▸ What is asked: Copy the records word for word, from their first line through the line containing "pyautogui.click(x=570, y=205)", with that line included.

-- Start of Material to process --

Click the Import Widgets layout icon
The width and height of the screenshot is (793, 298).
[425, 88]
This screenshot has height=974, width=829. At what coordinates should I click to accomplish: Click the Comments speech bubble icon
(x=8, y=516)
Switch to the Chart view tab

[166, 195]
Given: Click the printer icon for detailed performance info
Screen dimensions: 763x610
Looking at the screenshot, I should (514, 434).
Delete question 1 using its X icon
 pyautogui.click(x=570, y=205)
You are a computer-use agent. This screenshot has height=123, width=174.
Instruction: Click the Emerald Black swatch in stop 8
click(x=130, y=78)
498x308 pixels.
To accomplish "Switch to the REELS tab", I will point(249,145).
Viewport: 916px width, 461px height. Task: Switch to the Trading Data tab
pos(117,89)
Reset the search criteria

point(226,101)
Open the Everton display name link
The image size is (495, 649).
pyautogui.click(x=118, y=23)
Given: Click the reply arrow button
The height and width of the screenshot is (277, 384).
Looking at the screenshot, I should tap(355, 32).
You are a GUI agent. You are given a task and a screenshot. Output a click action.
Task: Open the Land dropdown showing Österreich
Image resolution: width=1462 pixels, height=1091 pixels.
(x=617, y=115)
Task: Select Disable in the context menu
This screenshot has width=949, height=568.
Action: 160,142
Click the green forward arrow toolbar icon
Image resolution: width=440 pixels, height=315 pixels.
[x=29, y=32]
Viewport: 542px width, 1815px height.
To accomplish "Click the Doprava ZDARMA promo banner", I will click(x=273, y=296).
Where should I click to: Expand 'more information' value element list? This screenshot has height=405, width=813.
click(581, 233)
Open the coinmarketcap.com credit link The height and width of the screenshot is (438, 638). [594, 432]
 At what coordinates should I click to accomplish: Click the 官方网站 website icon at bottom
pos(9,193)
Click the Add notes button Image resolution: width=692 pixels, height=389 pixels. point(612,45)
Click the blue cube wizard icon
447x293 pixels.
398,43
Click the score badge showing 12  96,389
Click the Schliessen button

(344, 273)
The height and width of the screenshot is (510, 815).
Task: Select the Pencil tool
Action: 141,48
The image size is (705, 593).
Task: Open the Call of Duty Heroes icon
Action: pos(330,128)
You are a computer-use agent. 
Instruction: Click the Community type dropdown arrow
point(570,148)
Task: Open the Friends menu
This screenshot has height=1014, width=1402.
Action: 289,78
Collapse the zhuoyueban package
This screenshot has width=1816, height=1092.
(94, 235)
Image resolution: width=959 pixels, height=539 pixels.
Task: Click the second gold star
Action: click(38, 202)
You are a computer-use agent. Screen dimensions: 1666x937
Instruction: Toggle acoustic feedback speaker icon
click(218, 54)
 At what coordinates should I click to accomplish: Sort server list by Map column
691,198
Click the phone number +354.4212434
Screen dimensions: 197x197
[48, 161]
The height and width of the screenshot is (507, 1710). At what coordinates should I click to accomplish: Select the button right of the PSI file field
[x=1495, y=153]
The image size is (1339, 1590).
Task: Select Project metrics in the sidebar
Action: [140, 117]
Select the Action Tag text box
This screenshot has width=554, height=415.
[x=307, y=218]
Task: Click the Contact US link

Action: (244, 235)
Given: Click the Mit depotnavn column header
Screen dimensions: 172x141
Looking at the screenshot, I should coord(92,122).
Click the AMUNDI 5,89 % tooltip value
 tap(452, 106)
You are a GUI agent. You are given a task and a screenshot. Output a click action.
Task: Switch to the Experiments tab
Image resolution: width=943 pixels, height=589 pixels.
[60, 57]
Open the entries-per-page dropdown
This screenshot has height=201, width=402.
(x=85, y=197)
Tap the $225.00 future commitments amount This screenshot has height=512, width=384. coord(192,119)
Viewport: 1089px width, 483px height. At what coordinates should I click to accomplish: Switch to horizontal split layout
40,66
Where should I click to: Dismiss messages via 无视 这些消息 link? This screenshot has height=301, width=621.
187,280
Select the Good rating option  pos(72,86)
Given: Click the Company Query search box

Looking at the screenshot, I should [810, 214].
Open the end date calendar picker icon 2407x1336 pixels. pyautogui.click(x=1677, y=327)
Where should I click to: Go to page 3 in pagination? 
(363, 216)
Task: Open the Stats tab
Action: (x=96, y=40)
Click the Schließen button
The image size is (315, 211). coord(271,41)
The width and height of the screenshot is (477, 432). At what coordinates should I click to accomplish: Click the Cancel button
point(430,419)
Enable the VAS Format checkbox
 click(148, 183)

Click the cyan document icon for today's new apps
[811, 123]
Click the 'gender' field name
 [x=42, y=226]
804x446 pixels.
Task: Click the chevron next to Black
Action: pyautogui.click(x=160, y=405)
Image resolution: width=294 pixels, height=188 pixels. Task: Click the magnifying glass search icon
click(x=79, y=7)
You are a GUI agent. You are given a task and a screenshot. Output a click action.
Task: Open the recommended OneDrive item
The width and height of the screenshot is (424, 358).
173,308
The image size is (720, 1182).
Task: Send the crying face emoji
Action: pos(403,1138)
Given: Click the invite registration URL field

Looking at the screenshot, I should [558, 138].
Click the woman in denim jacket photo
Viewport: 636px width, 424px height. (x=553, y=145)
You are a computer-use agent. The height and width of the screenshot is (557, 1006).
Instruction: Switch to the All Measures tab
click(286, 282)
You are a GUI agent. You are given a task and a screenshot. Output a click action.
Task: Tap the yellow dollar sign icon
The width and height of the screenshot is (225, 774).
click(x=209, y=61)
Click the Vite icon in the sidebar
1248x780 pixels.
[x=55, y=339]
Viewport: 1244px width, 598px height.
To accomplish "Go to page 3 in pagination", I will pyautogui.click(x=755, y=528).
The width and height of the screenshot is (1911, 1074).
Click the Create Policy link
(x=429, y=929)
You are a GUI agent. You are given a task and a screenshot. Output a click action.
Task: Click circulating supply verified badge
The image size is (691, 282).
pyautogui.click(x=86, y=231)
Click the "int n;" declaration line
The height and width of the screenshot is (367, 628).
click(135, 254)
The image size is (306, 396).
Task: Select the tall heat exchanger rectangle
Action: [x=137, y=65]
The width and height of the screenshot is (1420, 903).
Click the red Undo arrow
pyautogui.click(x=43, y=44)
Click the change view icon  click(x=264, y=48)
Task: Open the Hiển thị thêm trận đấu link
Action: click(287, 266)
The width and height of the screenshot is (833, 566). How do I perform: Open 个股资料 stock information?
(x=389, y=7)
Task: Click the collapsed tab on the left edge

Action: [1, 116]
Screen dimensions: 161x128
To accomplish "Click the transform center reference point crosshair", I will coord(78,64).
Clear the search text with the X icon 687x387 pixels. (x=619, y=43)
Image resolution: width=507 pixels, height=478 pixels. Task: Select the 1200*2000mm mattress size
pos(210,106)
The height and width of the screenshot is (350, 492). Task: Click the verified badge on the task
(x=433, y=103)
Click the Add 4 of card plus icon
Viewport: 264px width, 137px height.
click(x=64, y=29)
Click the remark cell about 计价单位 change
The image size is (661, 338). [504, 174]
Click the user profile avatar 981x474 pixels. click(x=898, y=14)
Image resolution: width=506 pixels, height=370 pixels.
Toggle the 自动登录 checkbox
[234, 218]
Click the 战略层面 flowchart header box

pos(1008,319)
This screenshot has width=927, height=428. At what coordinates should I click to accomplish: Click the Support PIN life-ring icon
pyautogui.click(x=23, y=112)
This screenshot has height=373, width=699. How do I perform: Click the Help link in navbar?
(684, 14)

-- End of Material to process --

▸ Answer to this exercise:
Click the Import Widgets layout icon
The width and height of the screenshot is (793, 298).
[425, 88]
This screenshot has height=974, width=829. At what coordinates should I click to accomplish: Click the Comments speech bubble icon
(x=8, y=516)
Switch to the Chart view tab

[166, 195]
Given: Click the printer icon for detailed performance info
Screen dimensions: 763x610
Looking at the screenshot, I should (514, 434).
Delete question 1 using its X icon
 pyautogui.click(x=570, y=205)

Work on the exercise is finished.